Hace un año que el Papa Francisco nos hizo un regalo, un regalo inesperado, sorprendente, gratuito… Nos convocó a la celebración de un año dedicado a la vida Consagrada, un año entero para celebrar, reavivar, agradecer y disfrutar la presencia de la Vida Consagrada en sus diferentes y variadas formas. Y, parece mentira, pero ya llegamos al final de este tiempo precioso, que, al menos a mí, se me ha ido tan rápido…
El Papa nos proponía tres objetivos para este año, que son en realidad un programa para toda la vida: Mirar el pasado con gratitud, vivir el presente con pasión, abrazar el futuro con esperanza: Mirar, vivir, abrazar tres verbos que ya estarán siempre en el vocabulario vital de cada consagrado. Y un equipaje emocional irrenunciable para todo aquel que se lance a la aventura de ser compañero, discípulo, amigo íntimo del Señor Jesús: gratitud, pasión, esperanza.
Al terminar este año y echar la vista atrás hay una vivencia que predomina sobre todas las demás…
y es la de haber experimentado muchas veces y de muchas maneras a lo largo de estos meses la belleza de ser de Jesús, la belleza que supone pertenecerle completamente, haber puesto en sus manos nuestro pasado, presente y futuro. La belleza de poner la totalidad de nuestros afectos, de nuestros sueños, de nuestros pensamientos y de nuestra voluntad a sus pies. La belleza de saber que es nuestra propia vida la que hablará, aún sin palabras, si dejamos que transparente la alegría de vivir el Evangelio y de seguir a Cristo.

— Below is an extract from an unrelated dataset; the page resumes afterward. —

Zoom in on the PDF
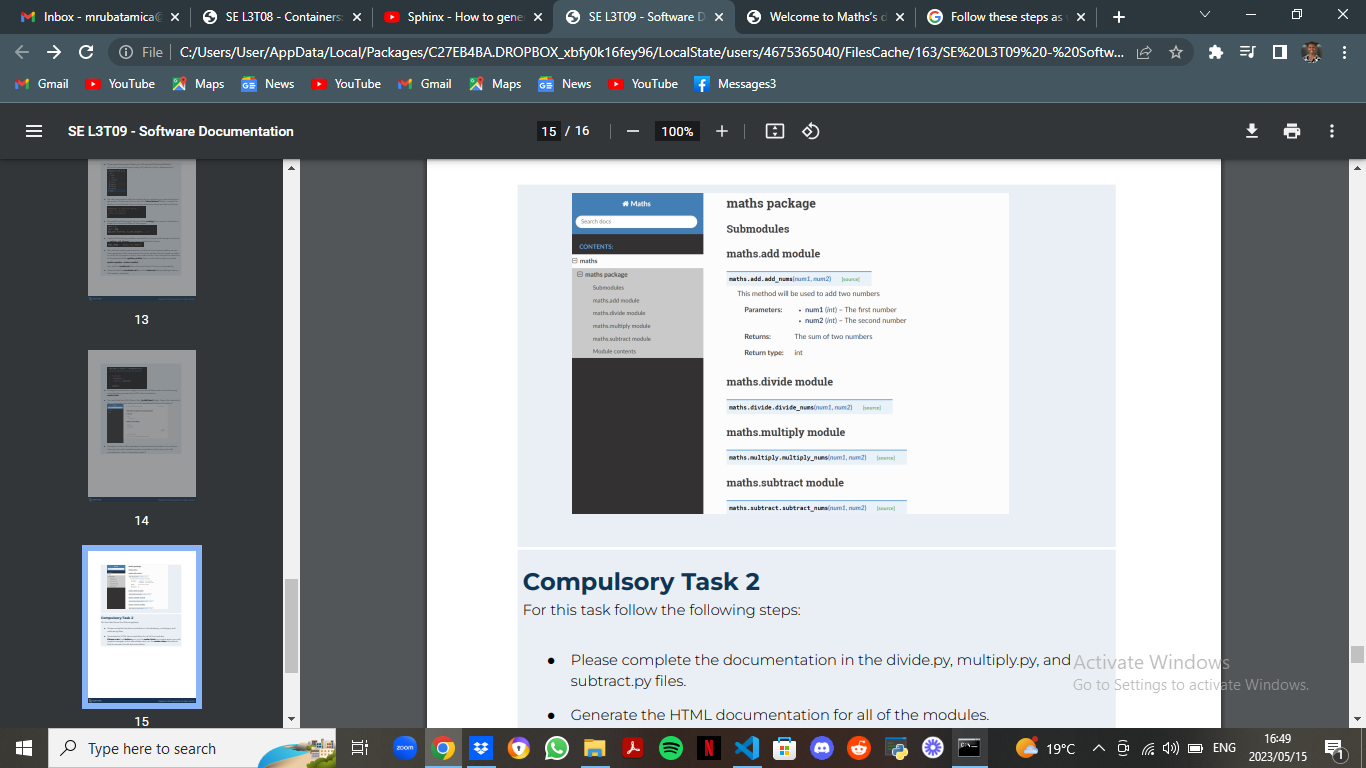(722, 130)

Somos portadores de la mayor alegría, de la plenitud de sentido que viene de vivir con Jesús, de ser sus compañeros, de poder decirle «te amo» con labios de esposa, de poder entregarle todas las energías de nuestra vida con la fe y el amor de los mártires; y de poder ser, como Él, reflejo de la misericordia de Dios en medio del mundo.
La vivencia de nuestra pobreza, castidad y obediencia son una forma de gritar a todos que nuestro corazón encuentra en Jesús su riqueza, su libertad y la plenitud del amor.
No es posible vivir la vida consagrada sin pasión, sin ardor, sin intensidad, sin un cierto grado de desmesura. No es posible vivir para Jesús si no es desde el encuentro personal con Él que busca encontrar en la vivencia de los votos, en la vida en comunión y en la oración la expresión concreta del amor ardiente que nos quema el pecho, que nos inquieta y nos saca de nosotros mismos para ir hacia Él y hacia los demás por Él.
Ser de Jesús hace que nuestra vida sea bella, porque Él es bello y porque su amor nos hace reflejo de su belleza, a pesar de nuestra pequeñez. Así lo entendió ese gran consagrado que fue san Juan de la Cruz: «No quieras despreciarme, que si color moreno en mí hallaste, ya bien puedes mirarme después que me miraste, que gracia y hermosura en mí dejaste».
Ahora termina el año de la vida consagrada, pero continúa la aventura de nuestras vidas entregadas al Señor y de todas aquellas vidas que Él ya ha tocado y que un día dirán sí y entrarán en este camino de belleza, de alegría y de entrega.